Domestic flights were more packed this June than they have been in the past five years, in contrast with the usual slump in fliers’ numbers with the onset of monsoon in India.
Data from the Directorate General of Civil Aviation showed that more than eight out of every 10 seats in domestic flights were taken this June.
With the five-year average fliers’ occupancy being 79.3%, June 2011 came a close second to this mark, the data added.
“June usually marks the end of peak vacation period with schools opening in some parts of the country. However, this year with airfares remaining soft as well as attractive offers from airlines, load factors in June have been at a 5-year high,” said Sharat Dhall, president of travel portal Yatra.com.
He added that low oil prices and increasing capacity kept airfares low which pushed domestic traffic to grow.
Industry observers added that the trend assumed more importance because the number of domestic airlines has also gone up. “At least five new airlines have started operations over the past two years. Although some of them are regional carriers, it has immensely increased the number of the seats for domestic air travellers across the country,” said a member of the Civil Aviation Economic Advisory Council, a government appointed independent panel set up to address air travellers’ grievances.
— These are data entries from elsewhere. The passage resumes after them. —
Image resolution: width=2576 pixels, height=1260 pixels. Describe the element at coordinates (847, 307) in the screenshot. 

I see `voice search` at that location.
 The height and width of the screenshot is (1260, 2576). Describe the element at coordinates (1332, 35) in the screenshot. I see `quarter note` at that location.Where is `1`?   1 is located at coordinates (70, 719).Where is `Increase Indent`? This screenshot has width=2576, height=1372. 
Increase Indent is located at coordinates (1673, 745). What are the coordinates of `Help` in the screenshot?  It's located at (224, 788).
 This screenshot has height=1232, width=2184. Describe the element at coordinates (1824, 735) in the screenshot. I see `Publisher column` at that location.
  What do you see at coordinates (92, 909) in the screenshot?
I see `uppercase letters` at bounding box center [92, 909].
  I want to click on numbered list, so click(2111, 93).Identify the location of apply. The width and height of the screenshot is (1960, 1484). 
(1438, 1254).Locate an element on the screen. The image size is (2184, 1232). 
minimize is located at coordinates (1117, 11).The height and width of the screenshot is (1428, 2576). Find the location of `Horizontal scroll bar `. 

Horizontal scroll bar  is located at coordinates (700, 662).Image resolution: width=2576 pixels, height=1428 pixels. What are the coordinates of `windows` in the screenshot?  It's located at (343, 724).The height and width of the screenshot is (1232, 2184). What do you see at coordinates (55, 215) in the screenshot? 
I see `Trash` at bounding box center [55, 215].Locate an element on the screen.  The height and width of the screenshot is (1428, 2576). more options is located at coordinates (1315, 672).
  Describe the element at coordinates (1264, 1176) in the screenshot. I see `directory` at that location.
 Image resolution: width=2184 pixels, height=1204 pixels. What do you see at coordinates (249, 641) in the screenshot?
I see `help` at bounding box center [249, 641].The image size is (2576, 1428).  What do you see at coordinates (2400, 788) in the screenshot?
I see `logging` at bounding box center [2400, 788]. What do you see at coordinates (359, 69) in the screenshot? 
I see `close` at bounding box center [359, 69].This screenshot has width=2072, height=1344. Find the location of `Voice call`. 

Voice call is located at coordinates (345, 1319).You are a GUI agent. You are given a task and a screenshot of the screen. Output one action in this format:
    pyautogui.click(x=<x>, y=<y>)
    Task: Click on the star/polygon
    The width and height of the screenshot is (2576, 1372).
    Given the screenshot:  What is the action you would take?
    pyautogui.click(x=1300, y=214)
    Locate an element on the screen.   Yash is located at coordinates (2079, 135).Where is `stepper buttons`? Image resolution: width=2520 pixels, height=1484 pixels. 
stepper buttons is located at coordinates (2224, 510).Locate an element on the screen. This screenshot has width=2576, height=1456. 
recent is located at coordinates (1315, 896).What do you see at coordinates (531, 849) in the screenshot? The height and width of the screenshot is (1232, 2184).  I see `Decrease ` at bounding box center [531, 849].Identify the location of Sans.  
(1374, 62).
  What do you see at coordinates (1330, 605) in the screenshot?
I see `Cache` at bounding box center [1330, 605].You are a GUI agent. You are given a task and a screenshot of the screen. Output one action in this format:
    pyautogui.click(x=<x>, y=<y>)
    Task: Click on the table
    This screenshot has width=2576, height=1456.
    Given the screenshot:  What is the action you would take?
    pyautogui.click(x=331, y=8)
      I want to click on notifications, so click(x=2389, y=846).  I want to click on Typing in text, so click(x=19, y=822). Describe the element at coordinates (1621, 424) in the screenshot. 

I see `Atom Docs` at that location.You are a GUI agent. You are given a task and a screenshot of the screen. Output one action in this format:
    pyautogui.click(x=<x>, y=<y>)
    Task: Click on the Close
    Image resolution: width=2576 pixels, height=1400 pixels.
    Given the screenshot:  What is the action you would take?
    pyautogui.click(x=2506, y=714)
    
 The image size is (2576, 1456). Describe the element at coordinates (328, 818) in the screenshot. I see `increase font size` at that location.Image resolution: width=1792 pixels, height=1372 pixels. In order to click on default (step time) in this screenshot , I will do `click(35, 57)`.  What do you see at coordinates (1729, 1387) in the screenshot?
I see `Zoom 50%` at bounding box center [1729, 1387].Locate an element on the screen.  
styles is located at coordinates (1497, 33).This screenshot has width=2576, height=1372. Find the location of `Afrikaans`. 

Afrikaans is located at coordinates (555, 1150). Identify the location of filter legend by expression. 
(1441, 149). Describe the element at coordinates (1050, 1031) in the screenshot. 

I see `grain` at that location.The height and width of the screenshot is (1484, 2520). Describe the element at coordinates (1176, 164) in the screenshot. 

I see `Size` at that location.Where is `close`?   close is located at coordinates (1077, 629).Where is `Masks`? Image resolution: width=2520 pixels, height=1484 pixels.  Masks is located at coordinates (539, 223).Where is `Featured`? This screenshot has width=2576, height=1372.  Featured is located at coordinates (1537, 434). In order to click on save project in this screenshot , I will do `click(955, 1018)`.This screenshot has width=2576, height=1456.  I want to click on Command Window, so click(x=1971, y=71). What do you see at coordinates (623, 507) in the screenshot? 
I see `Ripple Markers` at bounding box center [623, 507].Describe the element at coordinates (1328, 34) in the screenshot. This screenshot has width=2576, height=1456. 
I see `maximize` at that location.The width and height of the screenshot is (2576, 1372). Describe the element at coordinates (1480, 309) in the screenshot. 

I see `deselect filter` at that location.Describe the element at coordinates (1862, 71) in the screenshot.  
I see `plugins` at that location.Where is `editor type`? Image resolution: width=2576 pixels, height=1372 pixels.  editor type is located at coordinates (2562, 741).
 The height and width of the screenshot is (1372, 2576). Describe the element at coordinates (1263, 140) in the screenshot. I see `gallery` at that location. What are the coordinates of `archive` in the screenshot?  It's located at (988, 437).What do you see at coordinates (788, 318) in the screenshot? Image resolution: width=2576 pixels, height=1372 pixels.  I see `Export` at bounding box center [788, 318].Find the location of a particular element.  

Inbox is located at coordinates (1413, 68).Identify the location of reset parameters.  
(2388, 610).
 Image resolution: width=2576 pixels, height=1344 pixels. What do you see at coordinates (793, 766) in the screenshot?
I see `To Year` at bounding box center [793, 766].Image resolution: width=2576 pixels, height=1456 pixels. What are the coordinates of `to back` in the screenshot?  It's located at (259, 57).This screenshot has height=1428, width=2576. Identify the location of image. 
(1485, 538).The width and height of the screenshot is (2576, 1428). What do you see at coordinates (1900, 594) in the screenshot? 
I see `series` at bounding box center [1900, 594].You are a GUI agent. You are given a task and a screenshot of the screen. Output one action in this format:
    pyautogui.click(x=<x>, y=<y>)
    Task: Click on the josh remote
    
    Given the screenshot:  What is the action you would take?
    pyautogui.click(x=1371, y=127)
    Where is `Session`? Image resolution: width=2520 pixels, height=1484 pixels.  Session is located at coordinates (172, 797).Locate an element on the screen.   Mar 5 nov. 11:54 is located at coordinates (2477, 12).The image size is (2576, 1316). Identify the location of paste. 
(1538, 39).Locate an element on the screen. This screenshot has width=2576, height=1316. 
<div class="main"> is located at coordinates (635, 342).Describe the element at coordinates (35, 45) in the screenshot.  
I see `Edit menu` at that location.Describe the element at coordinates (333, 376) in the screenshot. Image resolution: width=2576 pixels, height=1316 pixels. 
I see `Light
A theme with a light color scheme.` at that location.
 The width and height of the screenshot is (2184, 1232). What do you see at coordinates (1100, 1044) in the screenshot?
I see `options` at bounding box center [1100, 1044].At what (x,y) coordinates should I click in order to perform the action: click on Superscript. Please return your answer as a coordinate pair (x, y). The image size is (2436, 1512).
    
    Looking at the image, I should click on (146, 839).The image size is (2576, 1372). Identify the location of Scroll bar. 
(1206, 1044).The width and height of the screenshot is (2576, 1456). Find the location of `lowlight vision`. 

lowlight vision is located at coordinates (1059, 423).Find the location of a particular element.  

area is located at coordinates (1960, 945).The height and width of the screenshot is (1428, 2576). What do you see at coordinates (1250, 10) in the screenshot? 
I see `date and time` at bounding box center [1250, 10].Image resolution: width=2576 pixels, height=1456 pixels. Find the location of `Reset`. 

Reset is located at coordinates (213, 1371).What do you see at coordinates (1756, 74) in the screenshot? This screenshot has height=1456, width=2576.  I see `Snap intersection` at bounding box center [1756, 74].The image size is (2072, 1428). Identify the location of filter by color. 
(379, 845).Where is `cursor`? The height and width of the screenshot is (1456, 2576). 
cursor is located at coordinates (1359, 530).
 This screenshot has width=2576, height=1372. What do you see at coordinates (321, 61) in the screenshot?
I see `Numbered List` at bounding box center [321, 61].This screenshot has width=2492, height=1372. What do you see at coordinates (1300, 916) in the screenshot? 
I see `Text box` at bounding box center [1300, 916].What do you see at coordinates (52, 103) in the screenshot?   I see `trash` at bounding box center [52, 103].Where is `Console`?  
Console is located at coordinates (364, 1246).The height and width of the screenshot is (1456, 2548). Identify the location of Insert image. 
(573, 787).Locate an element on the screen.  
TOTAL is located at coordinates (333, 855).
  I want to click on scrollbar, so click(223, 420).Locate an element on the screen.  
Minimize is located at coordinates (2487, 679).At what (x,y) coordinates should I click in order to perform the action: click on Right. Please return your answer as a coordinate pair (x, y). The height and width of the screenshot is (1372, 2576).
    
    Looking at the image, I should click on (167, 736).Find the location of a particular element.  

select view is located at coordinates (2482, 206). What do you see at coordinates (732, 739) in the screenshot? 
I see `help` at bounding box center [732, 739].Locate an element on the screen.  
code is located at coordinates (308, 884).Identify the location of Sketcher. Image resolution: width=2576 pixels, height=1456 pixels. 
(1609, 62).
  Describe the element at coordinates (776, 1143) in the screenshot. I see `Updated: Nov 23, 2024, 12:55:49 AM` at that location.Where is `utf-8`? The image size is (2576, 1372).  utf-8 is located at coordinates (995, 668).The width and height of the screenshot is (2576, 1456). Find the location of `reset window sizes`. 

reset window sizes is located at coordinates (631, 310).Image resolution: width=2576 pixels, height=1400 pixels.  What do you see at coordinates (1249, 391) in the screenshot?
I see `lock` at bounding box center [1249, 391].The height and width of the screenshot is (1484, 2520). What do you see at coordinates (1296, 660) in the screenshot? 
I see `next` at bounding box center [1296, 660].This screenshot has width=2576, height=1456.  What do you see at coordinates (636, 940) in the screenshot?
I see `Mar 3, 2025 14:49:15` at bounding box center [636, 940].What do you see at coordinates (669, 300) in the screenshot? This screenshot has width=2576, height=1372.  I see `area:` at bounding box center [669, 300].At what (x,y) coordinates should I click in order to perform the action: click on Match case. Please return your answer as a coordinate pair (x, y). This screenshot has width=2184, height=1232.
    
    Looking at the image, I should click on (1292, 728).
Some travel companies have reported an almost three-fold rise in bookings during July and September, which is usually considered an “off-season”.
“Last few years have witnessed a dip in travel bookings as the four monsoon months are considered lean. However, this year rains have not acted as a deterrent for travellers,” said Rajesh Magow, co-founder and chief executive officer of MakeMyTrip.
He added that the portal recorded 2.8 times rise in bookings including 85% spike in international trips.